Acho que o nosso Estado precisa de fazer um pouco de mais esforço, precisa engajar mais os artistas com artes mais variadas, porque acho que o nosso Estado ainda tem uma visão um pouco limitada do que é a arte. Depois há algumas barreiras como: só é artista quem está listado na associação X. Então, isto limita muito o engajamento do Estado, mas digamos que o que existe não é muito.

Mas há iniciativas?

A última que lembro do nosso Estado foi durante a pandemia, altura em que se criou um `fundozinho" de apoio aos artistas, mas o valor era pouco e tinha muitas limitações no acesso ao fundo. A maioria dos artistas, quando quer produzir, depende muito de outras instituições culturais ligadas às Embaixadas. Temos de esperar as chamadas abertas do Centro Cultural Português, do Alemão e outros. Ou nos candidatamos a estes fundos, como o PROCULTURA, mas é muito limitado. E há um ou outro artista que consegue candidatar-se a um fundo, ou a uma residência artística fora.

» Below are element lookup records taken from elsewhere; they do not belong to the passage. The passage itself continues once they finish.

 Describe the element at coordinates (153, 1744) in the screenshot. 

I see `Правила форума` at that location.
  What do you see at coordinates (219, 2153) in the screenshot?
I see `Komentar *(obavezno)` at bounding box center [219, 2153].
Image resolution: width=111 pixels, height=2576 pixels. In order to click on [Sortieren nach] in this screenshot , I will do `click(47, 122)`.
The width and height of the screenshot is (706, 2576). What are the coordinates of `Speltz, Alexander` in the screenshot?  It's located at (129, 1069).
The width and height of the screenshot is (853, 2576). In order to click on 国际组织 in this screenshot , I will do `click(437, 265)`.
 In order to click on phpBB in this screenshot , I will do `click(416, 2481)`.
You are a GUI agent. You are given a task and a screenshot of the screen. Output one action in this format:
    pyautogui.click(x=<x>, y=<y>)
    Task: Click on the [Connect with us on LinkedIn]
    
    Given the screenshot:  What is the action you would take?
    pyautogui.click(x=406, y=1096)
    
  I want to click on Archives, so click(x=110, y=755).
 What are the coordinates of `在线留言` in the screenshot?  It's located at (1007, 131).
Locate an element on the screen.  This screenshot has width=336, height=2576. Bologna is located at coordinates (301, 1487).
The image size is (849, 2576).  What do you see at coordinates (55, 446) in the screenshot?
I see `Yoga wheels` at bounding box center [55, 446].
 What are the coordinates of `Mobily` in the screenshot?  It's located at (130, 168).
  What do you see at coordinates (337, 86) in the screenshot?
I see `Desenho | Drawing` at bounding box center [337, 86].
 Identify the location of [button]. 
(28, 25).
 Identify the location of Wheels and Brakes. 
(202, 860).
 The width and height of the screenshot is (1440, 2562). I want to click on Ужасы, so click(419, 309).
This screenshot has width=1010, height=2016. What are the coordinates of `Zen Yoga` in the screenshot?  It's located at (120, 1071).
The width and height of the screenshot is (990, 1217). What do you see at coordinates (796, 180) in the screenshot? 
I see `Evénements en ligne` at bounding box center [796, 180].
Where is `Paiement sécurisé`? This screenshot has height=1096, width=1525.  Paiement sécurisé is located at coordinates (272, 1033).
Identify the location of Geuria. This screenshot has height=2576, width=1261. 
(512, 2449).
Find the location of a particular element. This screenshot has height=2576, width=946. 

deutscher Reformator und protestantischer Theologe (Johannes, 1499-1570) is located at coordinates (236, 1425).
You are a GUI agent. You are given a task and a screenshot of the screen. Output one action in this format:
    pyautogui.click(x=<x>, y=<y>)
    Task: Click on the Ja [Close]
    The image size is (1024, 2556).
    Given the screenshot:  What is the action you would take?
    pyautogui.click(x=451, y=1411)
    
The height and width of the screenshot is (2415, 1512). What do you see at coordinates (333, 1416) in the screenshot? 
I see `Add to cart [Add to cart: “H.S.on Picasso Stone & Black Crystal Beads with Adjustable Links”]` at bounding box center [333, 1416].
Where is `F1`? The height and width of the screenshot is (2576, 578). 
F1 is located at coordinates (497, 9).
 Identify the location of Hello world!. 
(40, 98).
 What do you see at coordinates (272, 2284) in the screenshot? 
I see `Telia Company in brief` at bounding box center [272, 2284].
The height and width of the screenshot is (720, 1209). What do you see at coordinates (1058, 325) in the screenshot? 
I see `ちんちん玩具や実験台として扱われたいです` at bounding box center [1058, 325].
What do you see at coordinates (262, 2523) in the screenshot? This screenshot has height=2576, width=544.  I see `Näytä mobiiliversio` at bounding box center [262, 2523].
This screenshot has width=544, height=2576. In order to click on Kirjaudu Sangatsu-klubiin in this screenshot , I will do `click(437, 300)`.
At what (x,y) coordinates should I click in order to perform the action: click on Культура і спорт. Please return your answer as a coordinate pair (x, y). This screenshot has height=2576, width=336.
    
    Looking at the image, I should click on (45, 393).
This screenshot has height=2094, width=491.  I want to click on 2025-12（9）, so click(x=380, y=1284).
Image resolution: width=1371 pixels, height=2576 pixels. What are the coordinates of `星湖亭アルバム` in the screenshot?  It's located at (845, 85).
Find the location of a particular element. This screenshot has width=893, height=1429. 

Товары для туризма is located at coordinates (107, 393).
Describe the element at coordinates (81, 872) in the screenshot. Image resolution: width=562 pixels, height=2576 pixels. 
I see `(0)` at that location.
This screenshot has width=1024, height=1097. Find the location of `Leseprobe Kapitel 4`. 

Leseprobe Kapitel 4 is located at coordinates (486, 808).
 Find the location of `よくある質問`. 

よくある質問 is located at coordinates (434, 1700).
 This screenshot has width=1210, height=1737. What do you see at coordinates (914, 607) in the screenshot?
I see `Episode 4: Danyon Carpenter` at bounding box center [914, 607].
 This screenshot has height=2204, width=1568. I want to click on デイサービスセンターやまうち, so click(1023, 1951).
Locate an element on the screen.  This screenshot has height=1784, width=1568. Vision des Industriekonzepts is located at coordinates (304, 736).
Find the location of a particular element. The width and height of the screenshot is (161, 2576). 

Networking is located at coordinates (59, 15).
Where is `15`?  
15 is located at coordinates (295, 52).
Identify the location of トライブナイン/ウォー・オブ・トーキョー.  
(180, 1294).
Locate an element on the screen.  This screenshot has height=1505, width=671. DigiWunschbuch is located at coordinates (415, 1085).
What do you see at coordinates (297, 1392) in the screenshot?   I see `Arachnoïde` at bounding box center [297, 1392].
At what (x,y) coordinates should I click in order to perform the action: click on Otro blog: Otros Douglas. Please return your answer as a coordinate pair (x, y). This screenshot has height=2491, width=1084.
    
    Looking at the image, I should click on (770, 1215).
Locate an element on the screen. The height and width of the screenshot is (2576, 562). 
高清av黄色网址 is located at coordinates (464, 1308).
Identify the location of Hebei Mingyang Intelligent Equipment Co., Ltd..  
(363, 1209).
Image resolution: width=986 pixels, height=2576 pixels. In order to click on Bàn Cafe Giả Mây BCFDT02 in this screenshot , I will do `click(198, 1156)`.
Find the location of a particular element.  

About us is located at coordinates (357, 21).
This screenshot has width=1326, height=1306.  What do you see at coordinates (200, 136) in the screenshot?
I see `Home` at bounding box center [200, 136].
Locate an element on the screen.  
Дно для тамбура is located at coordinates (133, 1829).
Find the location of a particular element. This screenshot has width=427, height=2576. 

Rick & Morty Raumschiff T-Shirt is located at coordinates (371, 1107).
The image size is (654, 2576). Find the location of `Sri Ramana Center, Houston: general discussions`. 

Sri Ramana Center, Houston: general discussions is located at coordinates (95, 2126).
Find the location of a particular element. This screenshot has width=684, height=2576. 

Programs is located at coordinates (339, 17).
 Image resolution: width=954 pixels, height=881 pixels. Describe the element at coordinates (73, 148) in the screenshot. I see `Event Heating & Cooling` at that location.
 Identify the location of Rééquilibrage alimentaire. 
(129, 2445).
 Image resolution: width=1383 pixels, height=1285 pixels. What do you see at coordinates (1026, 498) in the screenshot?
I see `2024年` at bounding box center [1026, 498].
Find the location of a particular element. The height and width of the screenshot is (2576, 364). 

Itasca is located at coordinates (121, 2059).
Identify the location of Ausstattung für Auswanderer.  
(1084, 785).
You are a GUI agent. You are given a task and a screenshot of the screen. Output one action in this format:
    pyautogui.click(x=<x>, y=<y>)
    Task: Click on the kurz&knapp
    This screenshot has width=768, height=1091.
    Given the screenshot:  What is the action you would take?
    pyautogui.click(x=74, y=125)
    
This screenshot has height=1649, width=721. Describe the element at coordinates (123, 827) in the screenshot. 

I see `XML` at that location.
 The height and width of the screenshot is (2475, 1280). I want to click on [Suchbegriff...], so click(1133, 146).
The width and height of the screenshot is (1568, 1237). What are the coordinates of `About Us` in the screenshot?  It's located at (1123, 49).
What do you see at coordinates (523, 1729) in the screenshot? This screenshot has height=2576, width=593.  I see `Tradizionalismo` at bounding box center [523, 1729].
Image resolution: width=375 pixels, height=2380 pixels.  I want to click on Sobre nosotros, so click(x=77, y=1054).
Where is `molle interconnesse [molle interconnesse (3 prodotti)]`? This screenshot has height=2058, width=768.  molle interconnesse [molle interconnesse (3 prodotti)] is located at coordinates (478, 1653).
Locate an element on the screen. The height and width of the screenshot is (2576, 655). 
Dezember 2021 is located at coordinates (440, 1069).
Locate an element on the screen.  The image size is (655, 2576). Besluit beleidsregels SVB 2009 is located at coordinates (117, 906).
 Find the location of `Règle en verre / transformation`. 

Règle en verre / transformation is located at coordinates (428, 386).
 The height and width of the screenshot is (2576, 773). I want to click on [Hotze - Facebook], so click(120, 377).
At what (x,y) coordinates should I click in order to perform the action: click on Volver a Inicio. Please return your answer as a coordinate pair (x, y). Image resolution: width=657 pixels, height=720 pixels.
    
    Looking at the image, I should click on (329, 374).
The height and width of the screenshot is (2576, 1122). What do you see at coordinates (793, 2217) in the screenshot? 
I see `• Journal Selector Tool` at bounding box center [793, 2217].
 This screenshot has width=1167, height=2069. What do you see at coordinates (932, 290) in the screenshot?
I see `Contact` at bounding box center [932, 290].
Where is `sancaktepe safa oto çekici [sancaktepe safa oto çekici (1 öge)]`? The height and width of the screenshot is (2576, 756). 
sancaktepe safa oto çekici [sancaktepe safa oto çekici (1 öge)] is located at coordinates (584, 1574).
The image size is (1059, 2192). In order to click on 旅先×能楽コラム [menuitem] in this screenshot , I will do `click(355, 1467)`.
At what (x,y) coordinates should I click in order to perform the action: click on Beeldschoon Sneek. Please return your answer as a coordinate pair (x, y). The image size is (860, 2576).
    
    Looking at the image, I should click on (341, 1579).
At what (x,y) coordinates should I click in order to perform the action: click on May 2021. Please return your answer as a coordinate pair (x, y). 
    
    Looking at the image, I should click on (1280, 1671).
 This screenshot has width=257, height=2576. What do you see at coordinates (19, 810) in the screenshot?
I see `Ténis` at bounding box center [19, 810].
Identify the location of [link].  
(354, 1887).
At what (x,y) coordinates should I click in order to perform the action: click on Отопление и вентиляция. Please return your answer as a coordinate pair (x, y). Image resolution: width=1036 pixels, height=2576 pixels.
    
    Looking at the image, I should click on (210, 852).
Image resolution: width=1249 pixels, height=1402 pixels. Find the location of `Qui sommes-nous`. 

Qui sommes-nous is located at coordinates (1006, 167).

Tem mais trabalhos fora ou dentro de Maputo?

Estes considero-os os meus primeiros anos a fazer residências artísticas, porque quero espaços para explorar. Ainda não comecei o meu processo de explorar vendas. E isto é algo que estive a falar com algumas colegas. Eu sinto que o artista angolano começa logo a vender as obras de forma brilhante. O mesmo não acontece lá, pelo menos os artistas da minha geração, é expor para criar nome, não há muito foco em vendas.

Mas existe mercado?

Às vezes, parece que não é esperado que o artista emergente consiga vender ou tenha algo para vender. Também não sei se temos uma grande camada de coleccionadores. E imagina que, por volta de 2017, os artistas emergentes tiveram de vender prints. Ou seja, faço um quadro e como a maior do público que engaja comigo não tem condições para comprar, então, faço scanner.